Exercise:
Produce an exact copy of the first line of the data below and each line after it, please, up to and including the one with "Open thumbnail of the Apple TV 4K box listing".

### Dataset ###

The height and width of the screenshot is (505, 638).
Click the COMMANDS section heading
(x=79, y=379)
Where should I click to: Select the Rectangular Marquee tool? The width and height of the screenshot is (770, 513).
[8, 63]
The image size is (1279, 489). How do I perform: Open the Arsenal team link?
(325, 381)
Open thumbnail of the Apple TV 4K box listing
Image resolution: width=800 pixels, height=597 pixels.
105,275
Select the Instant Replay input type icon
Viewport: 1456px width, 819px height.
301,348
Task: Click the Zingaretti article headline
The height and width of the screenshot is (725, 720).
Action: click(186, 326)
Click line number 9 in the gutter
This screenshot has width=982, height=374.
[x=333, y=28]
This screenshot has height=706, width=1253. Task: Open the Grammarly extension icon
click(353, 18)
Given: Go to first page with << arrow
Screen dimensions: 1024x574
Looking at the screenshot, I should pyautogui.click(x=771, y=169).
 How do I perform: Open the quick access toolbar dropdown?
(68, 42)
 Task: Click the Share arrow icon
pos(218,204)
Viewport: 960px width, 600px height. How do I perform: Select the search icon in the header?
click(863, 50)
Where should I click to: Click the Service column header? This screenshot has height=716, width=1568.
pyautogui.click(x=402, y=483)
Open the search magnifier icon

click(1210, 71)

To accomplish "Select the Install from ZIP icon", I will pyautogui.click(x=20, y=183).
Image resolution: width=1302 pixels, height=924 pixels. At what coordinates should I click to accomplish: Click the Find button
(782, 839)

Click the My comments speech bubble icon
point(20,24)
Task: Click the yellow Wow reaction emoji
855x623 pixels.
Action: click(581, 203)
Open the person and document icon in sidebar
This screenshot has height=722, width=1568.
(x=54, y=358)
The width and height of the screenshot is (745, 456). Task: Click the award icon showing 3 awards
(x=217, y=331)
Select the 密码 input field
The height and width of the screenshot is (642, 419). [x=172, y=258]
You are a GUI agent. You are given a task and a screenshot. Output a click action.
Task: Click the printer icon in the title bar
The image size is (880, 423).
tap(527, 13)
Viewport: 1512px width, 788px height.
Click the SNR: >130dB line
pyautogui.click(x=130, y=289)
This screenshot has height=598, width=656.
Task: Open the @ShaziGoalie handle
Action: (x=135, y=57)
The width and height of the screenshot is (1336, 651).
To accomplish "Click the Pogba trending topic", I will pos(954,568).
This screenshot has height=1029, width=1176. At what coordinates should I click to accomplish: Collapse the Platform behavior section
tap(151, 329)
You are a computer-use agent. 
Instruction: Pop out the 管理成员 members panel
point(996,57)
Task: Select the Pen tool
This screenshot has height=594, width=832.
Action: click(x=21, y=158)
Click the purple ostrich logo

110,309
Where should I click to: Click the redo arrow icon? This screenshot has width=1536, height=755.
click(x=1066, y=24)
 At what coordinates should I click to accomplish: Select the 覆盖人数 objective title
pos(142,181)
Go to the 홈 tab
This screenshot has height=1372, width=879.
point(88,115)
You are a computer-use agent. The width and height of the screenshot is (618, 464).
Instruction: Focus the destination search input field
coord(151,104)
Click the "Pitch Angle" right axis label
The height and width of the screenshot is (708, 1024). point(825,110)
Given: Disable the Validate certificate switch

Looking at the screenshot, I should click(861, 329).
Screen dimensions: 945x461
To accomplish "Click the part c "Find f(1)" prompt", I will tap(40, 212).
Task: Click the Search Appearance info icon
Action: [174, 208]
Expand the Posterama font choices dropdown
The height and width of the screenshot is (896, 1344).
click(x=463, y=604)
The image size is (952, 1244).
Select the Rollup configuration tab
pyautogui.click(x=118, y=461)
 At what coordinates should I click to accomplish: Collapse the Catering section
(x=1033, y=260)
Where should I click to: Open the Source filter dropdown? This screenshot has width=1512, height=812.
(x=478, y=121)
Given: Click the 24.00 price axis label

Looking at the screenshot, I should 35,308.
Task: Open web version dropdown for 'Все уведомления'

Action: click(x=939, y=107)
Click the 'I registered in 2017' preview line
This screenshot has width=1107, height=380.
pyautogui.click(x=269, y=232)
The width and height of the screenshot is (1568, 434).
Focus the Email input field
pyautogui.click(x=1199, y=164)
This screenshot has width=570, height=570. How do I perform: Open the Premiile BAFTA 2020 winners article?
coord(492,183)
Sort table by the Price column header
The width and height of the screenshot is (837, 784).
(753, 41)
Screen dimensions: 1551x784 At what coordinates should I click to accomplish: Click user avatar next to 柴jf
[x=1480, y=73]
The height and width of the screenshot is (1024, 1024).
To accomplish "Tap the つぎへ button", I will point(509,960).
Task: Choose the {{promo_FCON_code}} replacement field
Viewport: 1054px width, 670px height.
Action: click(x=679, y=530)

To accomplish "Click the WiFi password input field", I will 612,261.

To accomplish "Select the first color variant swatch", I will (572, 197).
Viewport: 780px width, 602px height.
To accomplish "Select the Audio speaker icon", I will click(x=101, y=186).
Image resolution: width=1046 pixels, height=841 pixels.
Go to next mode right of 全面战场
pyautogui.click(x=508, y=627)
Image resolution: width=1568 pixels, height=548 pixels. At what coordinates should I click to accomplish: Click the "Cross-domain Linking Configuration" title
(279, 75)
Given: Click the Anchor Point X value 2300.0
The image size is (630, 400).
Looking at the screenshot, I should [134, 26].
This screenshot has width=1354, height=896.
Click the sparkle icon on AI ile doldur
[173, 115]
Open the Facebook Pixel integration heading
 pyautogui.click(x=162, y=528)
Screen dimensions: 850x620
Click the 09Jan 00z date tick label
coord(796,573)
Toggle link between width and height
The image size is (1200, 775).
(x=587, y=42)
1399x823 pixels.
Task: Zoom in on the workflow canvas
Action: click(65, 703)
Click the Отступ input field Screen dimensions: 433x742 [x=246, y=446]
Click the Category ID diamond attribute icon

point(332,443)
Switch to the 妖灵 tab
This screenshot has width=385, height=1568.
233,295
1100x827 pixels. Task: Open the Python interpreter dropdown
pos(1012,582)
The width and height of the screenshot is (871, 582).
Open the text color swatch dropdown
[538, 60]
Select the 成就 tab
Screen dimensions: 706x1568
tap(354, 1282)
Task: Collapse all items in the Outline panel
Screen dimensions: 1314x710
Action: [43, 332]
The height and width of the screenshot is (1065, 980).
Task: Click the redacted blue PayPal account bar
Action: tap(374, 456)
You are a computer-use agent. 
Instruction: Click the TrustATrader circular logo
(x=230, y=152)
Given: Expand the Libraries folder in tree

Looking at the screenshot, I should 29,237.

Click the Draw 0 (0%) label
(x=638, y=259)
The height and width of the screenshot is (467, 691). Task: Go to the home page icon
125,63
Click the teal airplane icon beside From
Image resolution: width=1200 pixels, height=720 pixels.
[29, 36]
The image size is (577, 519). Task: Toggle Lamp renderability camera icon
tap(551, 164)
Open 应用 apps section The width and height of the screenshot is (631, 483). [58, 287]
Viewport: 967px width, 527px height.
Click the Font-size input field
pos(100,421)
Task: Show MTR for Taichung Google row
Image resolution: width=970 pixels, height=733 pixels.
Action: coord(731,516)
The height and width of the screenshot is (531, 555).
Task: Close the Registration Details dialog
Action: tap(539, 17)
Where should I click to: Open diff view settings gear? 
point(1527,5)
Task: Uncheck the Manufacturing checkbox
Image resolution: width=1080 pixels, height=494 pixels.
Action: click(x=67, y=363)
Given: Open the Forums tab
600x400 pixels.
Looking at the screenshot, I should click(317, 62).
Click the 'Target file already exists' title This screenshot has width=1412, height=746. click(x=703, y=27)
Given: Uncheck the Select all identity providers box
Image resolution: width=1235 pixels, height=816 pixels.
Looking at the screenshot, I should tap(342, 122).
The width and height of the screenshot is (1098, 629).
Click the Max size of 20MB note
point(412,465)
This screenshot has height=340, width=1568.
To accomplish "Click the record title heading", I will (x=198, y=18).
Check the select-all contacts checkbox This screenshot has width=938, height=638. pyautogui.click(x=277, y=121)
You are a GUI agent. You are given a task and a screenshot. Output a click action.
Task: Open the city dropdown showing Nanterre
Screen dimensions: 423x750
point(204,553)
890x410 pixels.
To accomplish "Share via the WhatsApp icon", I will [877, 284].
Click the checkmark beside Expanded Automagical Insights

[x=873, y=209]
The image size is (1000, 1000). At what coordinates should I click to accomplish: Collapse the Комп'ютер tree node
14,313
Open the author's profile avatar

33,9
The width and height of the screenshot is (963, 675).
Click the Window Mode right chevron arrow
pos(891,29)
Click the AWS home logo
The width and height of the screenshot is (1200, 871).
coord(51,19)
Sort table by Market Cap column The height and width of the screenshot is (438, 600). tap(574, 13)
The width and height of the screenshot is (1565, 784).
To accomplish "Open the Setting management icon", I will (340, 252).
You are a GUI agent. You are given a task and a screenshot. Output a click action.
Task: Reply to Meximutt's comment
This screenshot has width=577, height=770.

###

Reply to the task:
The height and width of the screenshot is (505, 638).
Click the COMMANDS section heading
(x=79, y=379)
Where should I click to: Select the Rectangular Marquee tool? The width and height of the screenshot is (770, 513).
[8, 63]
The image size is (1279, 489). How do I perform: Open the Arsenal team link?
(325, 381)
Open thumbnail of the Apple TV 4K box listing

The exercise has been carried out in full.